--- WORK REQUEST ---
Exactly the lines from the opening of the records through the line containing "Open the 変更ログ tab" should be copied, with both included.

--- DATA FOR PROCESSING ---
::::::::
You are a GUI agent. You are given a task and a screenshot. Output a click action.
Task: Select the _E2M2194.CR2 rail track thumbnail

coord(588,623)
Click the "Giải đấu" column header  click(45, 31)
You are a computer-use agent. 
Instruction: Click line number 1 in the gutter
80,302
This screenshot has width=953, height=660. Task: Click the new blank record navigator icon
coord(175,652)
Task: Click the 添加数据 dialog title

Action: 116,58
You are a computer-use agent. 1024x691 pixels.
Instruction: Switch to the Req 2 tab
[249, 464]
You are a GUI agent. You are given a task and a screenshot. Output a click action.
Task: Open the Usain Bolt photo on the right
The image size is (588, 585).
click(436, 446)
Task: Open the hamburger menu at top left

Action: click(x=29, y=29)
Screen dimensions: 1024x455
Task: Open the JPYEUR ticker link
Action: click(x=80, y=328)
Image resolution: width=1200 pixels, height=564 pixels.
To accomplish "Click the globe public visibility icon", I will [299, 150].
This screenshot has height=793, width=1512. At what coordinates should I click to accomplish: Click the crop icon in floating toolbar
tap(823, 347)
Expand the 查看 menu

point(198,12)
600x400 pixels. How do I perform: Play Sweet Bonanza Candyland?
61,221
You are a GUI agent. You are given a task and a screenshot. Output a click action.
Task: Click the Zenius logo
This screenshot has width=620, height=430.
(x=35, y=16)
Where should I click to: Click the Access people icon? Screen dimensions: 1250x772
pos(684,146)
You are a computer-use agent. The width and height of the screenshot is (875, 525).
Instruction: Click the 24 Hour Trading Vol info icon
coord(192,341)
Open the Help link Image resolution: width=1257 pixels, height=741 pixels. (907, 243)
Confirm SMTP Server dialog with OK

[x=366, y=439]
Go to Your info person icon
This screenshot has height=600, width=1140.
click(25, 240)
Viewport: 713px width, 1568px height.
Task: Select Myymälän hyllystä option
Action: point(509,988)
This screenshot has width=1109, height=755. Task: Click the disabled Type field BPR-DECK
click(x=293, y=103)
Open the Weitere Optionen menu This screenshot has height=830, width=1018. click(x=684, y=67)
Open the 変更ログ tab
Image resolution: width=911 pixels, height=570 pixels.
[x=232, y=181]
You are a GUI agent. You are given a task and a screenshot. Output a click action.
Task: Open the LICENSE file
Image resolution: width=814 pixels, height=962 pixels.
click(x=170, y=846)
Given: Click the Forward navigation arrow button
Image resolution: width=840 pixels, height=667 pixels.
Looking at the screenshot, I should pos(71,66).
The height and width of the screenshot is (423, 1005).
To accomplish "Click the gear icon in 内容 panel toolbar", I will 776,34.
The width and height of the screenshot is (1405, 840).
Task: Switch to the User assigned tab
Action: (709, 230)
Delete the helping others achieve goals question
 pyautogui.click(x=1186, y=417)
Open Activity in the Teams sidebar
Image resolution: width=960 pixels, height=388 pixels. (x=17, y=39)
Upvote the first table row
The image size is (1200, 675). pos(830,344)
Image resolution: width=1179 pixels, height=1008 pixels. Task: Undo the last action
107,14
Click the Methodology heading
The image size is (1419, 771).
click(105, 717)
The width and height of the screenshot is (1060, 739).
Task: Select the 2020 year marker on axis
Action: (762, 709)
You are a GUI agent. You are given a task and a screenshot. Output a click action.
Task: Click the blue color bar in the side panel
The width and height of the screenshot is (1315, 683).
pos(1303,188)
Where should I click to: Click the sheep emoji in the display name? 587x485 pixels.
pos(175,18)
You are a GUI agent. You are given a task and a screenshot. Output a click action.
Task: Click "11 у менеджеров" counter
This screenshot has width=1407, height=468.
::::::::
--- ANSWER ---
You are a GUI agent. You are given a task and a screenshot. Output a click action.
Task: Select the _E2M2194.CR2 rail track thumbnail

coord(588,623)
Click the "Giải đấu" column header  click(45, 31)
You are a computer-use agent. 
Instruction: Click line number 1 in the gutter
80,302
This screenshot has width=953, height=660. Task: Click the new blank record navigator icon
coord(175,652)
Task: Click the 添加数据 dialog title

Action: 116,58
You are a computer-use agent. 1024x691 pixels.
Instruction: Switch to the Req 2 tab
[249, 464]
You are a GUI agent. You are given a task and a screenshot. Output a click action.
Task: Open the Usain Bolt photo on the right
The image size is (588, 585).
click(436, 446)
Task: Open the hamburger menu at top left

Action: click(x=29, y=29)
Screen dimensions: 1024x455
Task: Open the JPYEUR ticker link
Action: click(x=80, y=328)
Image resolution: width=1200 pixels, height=564 pixels.
To accomplish "Click the globe public visibility icon", I will [299, 150].
This screenshot has height=793, width=1512. At what coordinates should I click to accomplish: Click the crop icon in floating toolbar
tap(823, 347)
Expand the 查看 menu

point(198,12)
600x400 pixels. How do I perform: Play Sweet Bonanza Candyland?
61,221
You are a GUI agent. You are given a task and a screenshot. Output a click action.
Task: Click the Zenius logo
This screenshot has width=620, height=430.
(x=35, y=16)
Where should I click to: Click the Access people icon? Screen dimensions: 1250x772
pos(684,146)
You are a computer-use agent. The width and height of the screenshot is (875, 525).
Instruction: Click the 24 Hour Trading Vol info icon
coord(192,341)
Open the Help link Image resolution: width=1257 pixels, height=741 pixels. (907, 243)
Confirm SMTP Server dialog with OK

[x=366, y=439]
Go to Your info person icon
This screenshot has height=600, width=1140.
click(25, 240)
Viewport: 713px width, 1568px height.
Task: Select Myymälän hyllystä option
Action: point(509,988)
This screenshot has width=1109, height=755. Task: Click the disabled Type field BPR-DECK
click(x=293, y=103)
Open the Weitere Optionen menu This screenshot has height=830, width=1018. click(x=684, y=67)
Open the 変更ログ tab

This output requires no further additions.